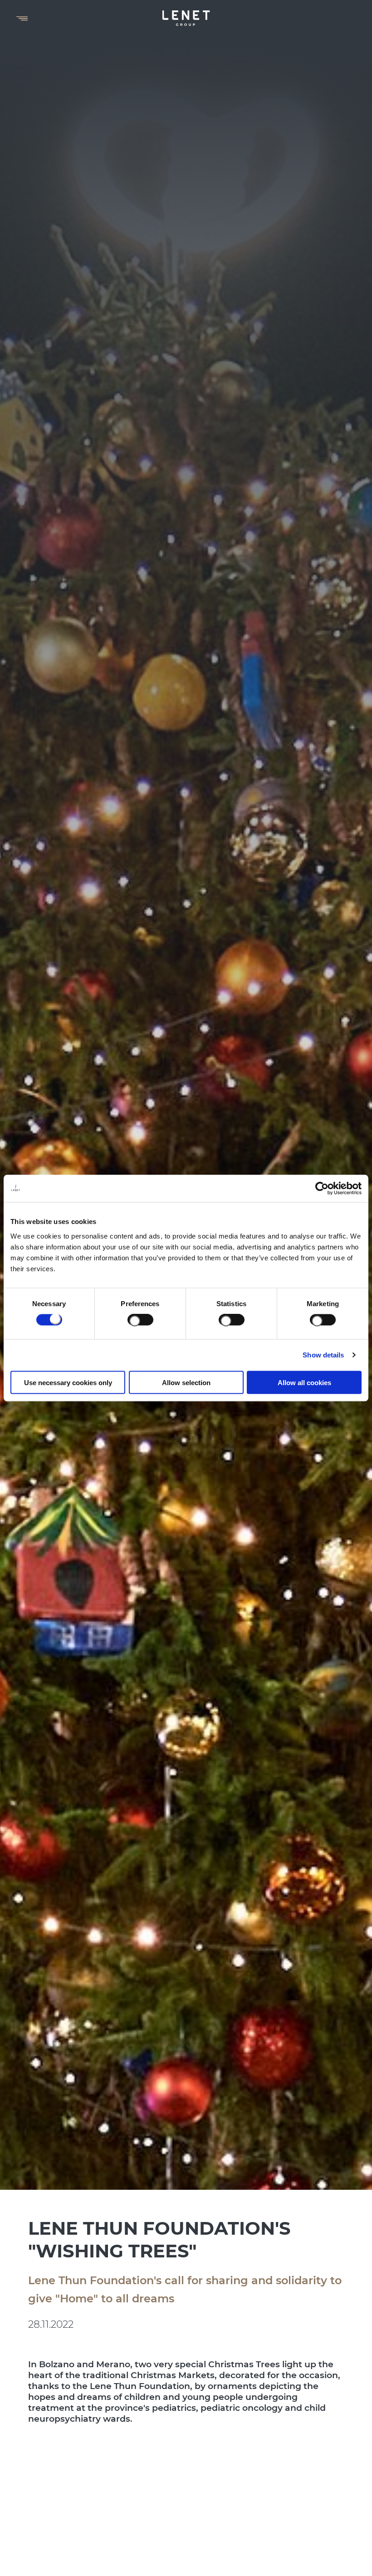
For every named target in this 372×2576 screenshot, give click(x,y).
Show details (323, 1355)
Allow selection (186, 1382)
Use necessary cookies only (68, 1382)
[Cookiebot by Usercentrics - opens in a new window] (322, 1188)
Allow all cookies (304, 1382)
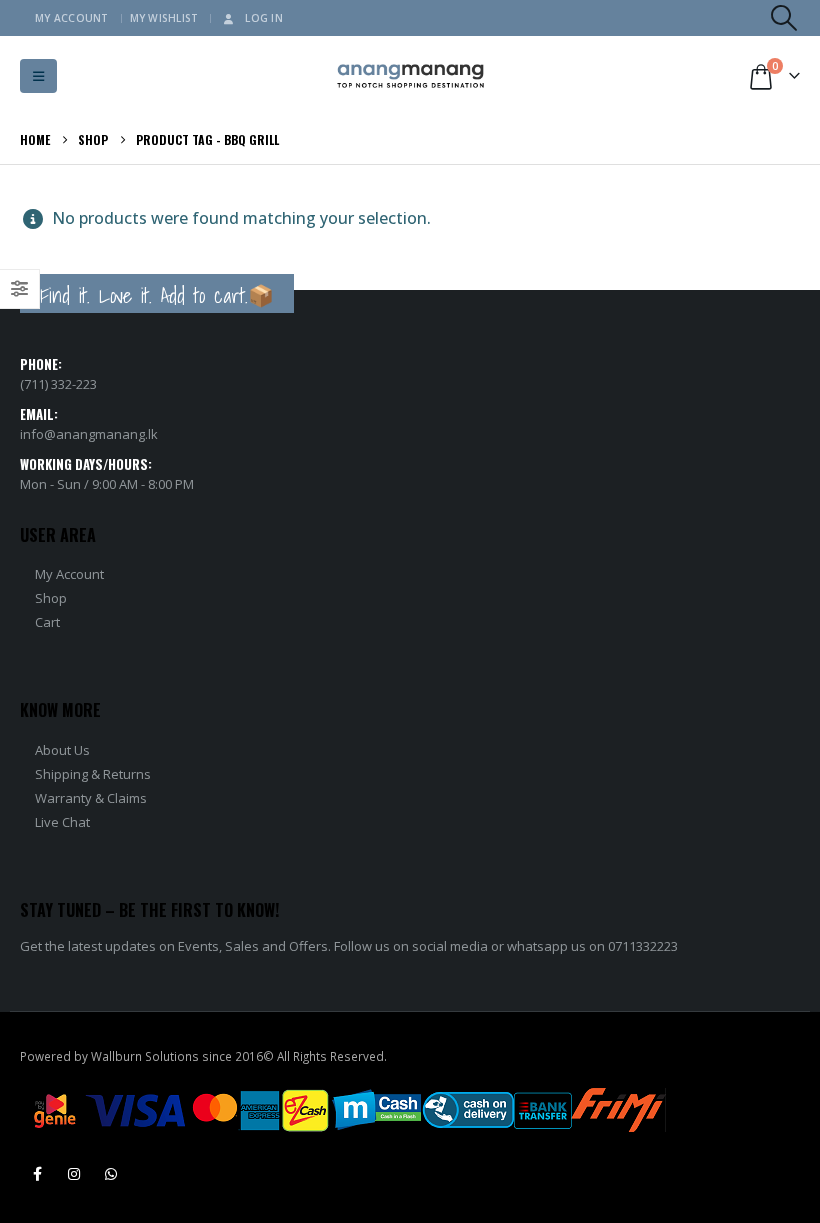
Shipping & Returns (93, 774)
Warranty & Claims (91, 798)
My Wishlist (164, 18)
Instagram (74, 1174)
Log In (264, 18)
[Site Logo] (410, 76)
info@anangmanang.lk (89, 434)
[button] (784, 18)
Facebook (37, 1174)
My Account (72, 18)
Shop (51, 598)
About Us (62, 750)
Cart (47, 622)
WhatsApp (111, 1174)
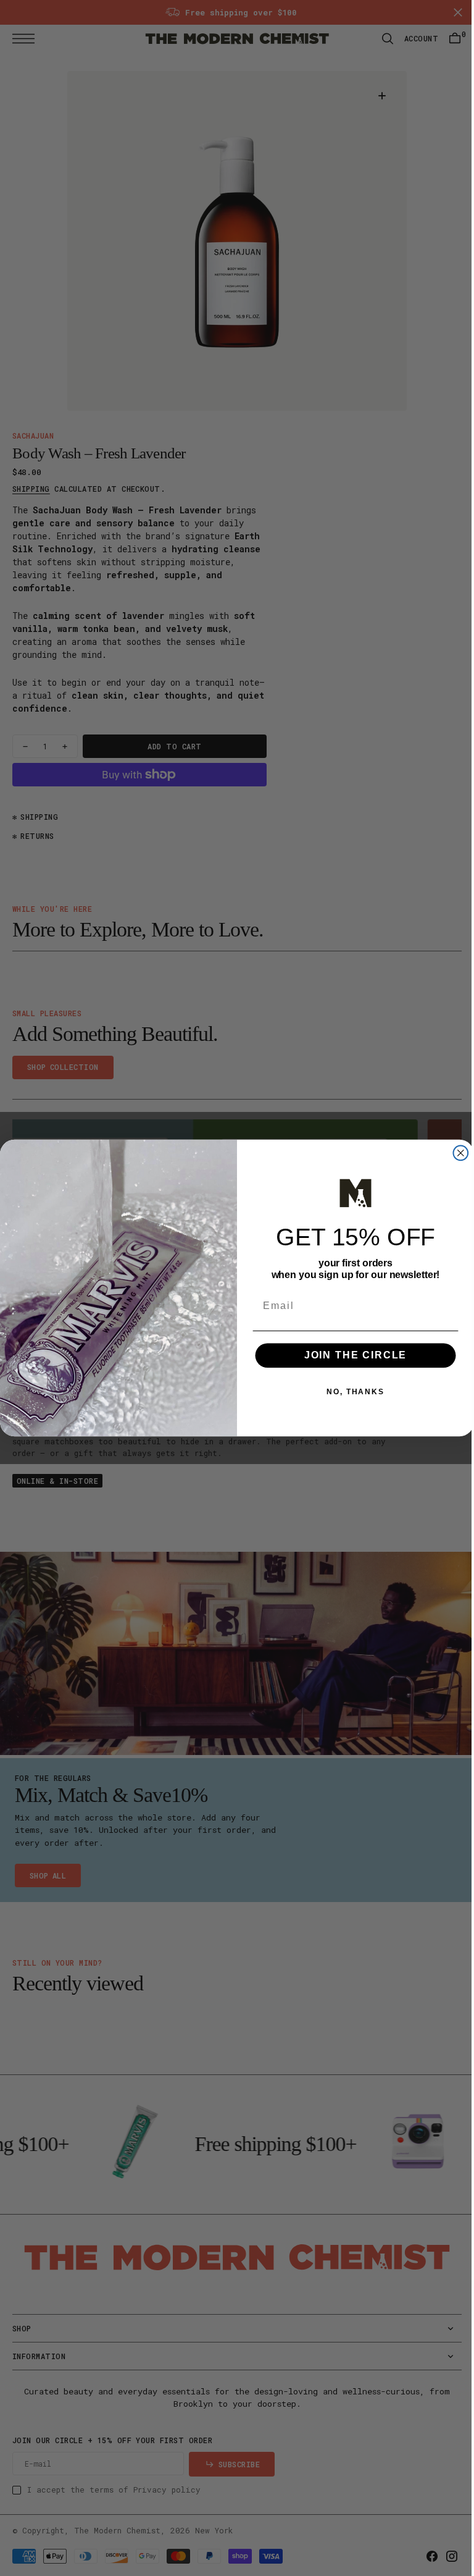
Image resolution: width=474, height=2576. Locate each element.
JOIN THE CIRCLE (350, 1355)
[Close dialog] (456, 1153)
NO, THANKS (351, 1392)
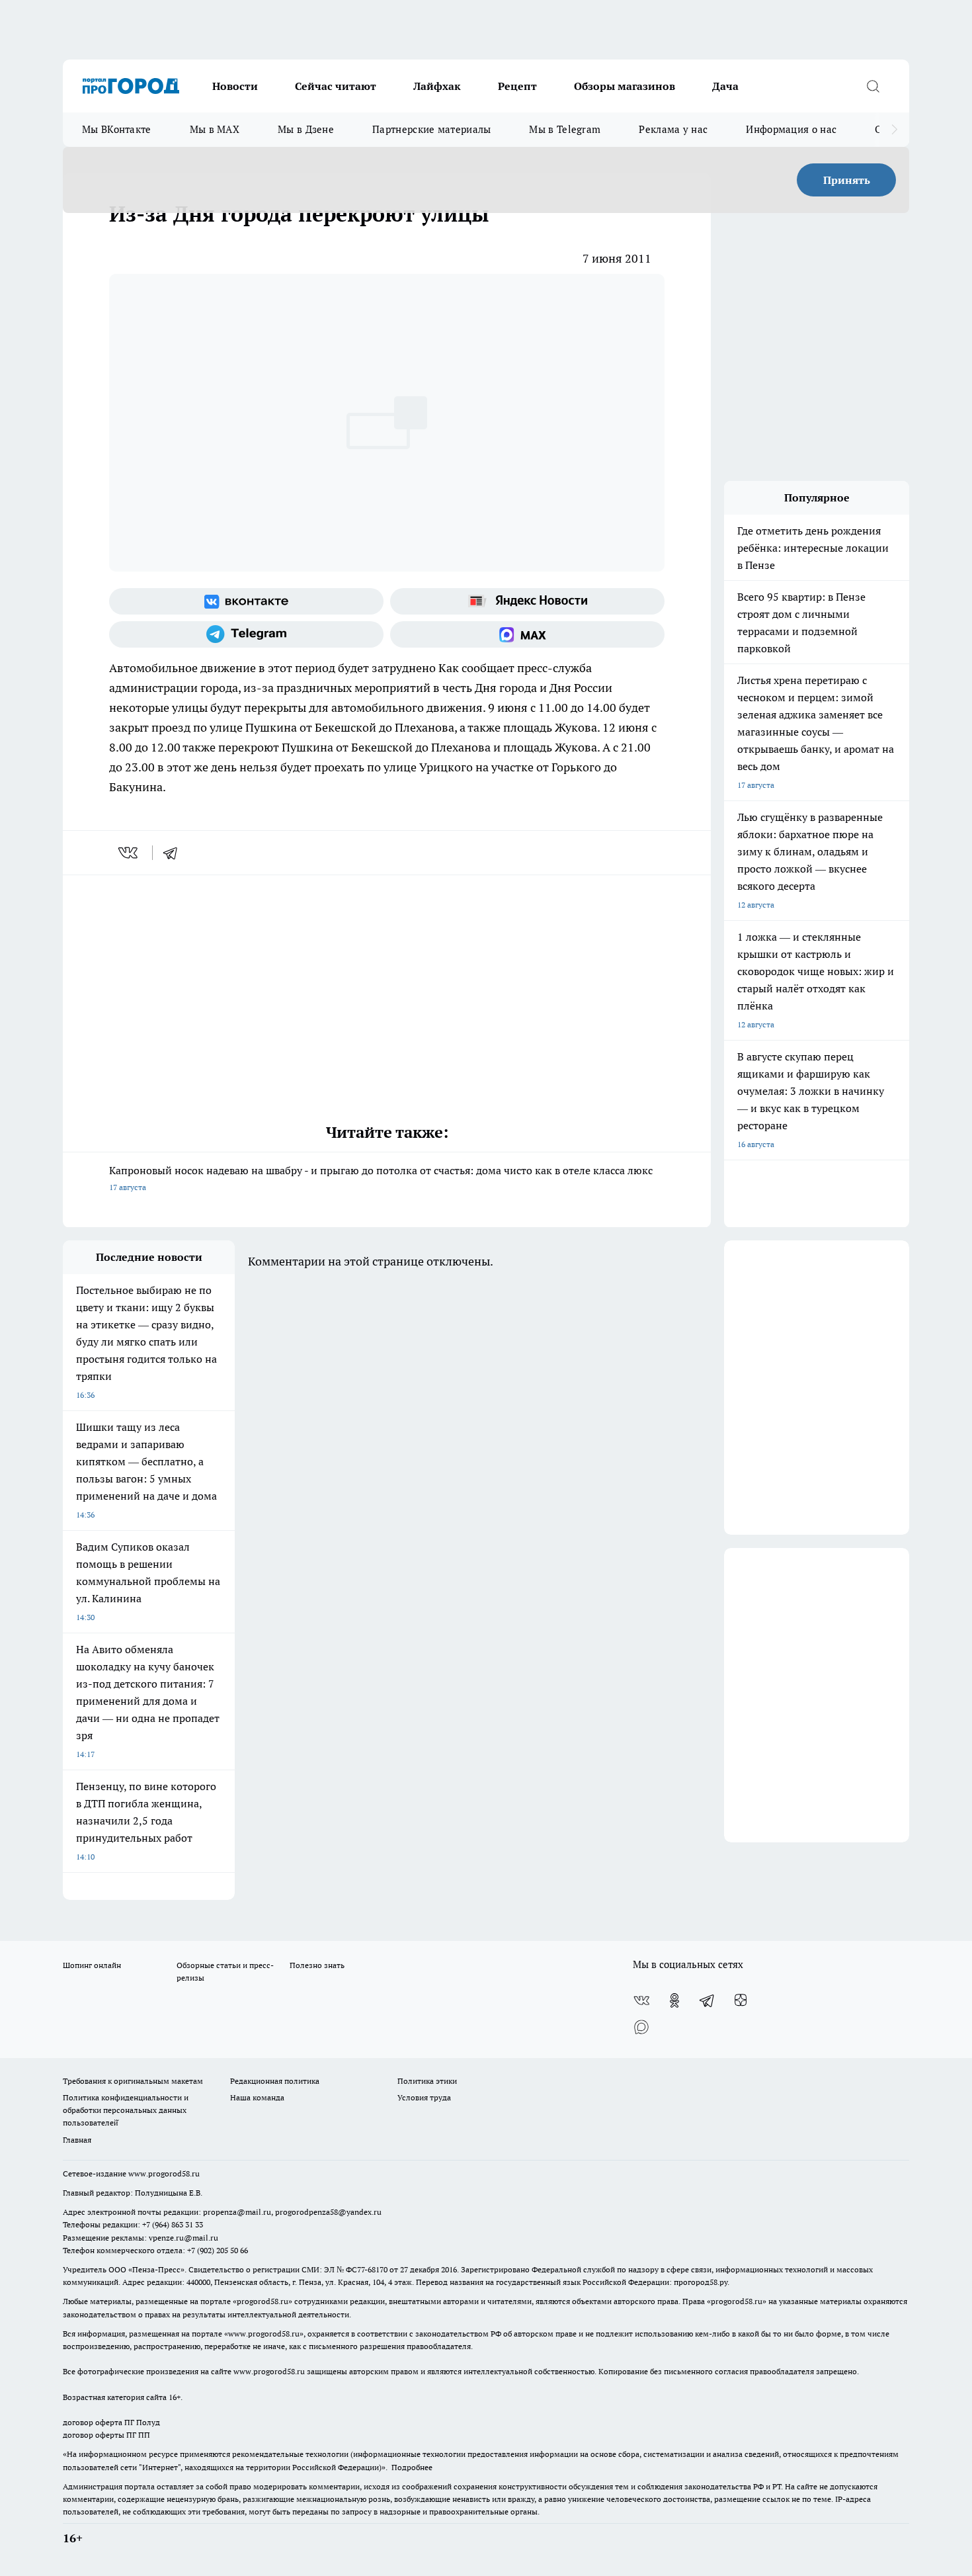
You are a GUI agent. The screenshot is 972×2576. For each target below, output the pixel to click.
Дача (725, 86)
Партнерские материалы (431, 129)
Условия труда (424, 2097)
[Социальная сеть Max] (527, 634)
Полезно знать (317, 1965)
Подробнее (411, 2467)
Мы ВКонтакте (116, 129)
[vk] (129, 852)
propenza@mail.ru (237, 2212)
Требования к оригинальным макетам (133, 2081)
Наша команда (257, 2097)
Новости (235, 86)
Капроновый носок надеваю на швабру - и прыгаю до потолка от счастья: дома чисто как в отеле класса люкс (381, 1178)
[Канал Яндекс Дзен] (740, 2000)
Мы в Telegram (564, 129)
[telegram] (174, 852)
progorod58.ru (262, 2301)
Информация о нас (791, 129)
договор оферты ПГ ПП (106, 2435)
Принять (846, 180)
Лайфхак (437, 86)
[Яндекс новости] (527, 601)
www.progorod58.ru (164, 2173)
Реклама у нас (673, 129)
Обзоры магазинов (624, 86)
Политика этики (427, 2081)
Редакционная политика (274, 2081)
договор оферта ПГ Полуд (111, 2422)
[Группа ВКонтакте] (246, 601)
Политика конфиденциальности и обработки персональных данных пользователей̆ (125, 2109)
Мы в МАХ (214, 129)
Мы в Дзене (306, 129)
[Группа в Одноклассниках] (674, 2000)
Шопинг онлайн (92, 1965)
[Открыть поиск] (873, 86)
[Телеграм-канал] (246, 634)
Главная (77, 2140)
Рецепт (517, 86)
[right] (894, 129)
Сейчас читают (335, 86)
+---+
What is needed:
The answer must be every line of the data that contains the word "screenshot".

Answer to the problem:
For every named target in this 372×2576 screenshot, give click(x,y).
You are a GUI agent. The screenshot is 972×2576. For each target below, output the pixel to click.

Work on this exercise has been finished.